Schon in der ersten Nacht verwandeln sich Buch und Geschichte: Meeresmonster greifen den Helden an, Haifischkörper auf Beinen. Er verschanzt sich in seiner Hütte. Und er weiß: das folgende Jahr wird ein Albtraum werden.
Trotz einiger Verwinklungen, die der Anthropologe Albert Sanchez Pinol in seinen Debut-Roman Im Rausch der Stille (im Original schöner: "La Pell freda") eingebaut hat, läuft das Buch recht gradlinig ab. Es folgen 100 Seiten Schlachten, Gemetzel der heftigsten Art, zu Hunderten werden die Monster in nächtlichen Abwehrgefechten niedergemacht, bis der Held, auch wenig überraschend und noch weniger glaubwürdig, plötzlich die Perspektive ändert: vielleicht kann man sich mit den sprachlosen Monstern aus dem Meer verständigen?
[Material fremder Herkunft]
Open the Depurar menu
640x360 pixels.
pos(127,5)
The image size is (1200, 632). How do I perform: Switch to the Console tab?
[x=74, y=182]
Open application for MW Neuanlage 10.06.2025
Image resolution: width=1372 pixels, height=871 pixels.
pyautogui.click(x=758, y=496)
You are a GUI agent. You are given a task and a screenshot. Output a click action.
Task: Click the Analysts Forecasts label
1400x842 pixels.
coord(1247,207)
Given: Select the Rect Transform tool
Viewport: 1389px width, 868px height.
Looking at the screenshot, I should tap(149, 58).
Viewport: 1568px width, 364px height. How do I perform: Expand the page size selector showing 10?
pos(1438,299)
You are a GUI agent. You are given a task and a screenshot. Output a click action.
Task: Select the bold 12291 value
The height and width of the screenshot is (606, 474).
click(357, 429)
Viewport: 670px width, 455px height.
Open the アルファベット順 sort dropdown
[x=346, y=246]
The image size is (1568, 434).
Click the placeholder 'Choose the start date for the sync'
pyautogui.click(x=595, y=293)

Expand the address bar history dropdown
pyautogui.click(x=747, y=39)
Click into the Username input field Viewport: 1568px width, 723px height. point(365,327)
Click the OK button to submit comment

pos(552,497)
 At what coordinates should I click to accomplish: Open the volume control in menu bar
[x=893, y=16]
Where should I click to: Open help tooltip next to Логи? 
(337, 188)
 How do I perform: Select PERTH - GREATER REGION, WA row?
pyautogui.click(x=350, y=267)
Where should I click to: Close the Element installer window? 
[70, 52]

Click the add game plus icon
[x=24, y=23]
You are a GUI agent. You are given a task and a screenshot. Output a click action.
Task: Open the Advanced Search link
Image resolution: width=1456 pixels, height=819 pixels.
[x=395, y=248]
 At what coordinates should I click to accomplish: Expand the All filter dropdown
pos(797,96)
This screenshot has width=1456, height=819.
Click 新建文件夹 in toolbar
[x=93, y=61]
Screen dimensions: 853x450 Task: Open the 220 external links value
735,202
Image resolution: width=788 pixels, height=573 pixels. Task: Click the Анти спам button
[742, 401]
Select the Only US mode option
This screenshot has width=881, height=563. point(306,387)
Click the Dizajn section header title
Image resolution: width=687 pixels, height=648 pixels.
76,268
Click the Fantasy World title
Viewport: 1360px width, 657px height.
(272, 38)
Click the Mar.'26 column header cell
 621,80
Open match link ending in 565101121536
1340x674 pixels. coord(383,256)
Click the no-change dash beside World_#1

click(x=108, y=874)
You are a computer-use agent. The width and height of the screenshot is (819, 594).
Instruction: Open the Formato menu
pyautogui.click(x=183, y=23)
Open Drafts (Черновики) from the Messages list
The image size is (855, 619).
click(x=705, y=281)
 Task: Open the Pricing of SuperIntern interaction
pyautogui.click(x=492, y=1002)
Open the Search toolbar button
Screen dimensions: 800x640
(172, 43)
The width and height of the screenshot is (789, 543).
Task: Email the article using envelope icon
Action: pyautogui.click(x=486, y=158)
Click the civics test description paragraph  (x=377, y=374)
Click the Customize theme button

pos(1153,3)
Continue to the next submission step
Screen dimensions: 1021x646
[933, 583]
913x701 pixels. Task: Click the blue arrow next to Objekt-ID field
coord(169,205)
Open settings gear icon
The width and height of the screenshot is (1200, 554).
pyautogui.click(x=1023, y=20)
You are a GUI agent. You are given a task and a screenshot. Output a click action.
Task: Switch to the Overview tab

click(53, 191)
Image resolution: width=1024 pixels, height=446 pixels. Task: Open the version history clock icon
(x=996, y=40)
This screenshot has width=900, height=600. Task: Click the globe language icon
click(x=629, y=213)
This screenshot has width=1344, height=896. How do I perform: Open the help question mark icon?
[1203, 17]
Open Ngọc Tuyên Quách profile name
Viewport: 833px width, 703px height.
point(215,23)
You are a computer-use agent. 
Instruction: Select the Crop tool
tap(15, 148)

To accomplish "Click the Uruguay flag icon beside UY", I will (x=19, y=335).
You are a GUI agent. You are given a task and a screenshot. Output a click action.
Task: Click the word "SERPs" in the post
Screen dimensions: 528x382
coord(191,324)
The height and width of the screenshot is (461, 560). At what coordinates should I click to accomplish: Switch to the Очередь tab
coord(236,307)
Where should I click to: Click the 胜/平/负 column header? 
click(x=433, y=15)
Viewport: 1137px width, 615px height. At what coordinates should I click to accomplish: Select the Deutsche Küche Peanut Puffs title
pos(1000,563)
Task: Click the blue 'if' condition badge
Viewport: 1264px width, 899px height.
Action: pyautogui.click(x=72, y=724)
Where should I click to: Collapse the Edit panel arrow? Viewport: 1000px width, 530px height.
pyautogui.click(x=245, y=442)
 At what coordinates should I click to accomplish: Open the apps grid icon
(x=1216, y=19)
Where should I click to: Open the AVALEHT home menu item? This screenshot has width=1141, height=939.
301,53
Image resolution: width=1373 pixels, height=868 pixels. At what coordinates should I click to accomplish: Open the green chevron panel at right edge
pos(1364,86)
Es gibt eine - absehbare - müde Schlußpointe. Es gibt eine romantische, sehr einfühlsame Erzählweise. Aber es gibt keine Geschichte, die irgend einen Sinn ergäbe. Selbst wenn man das Buch als Fiebertraum nimmt, als Metapher für nicht enden wollende Gewalt, wird es dadurch nicht intelligenter; die Thematik "Irre auf der Insel" wurde schon besser behandelt.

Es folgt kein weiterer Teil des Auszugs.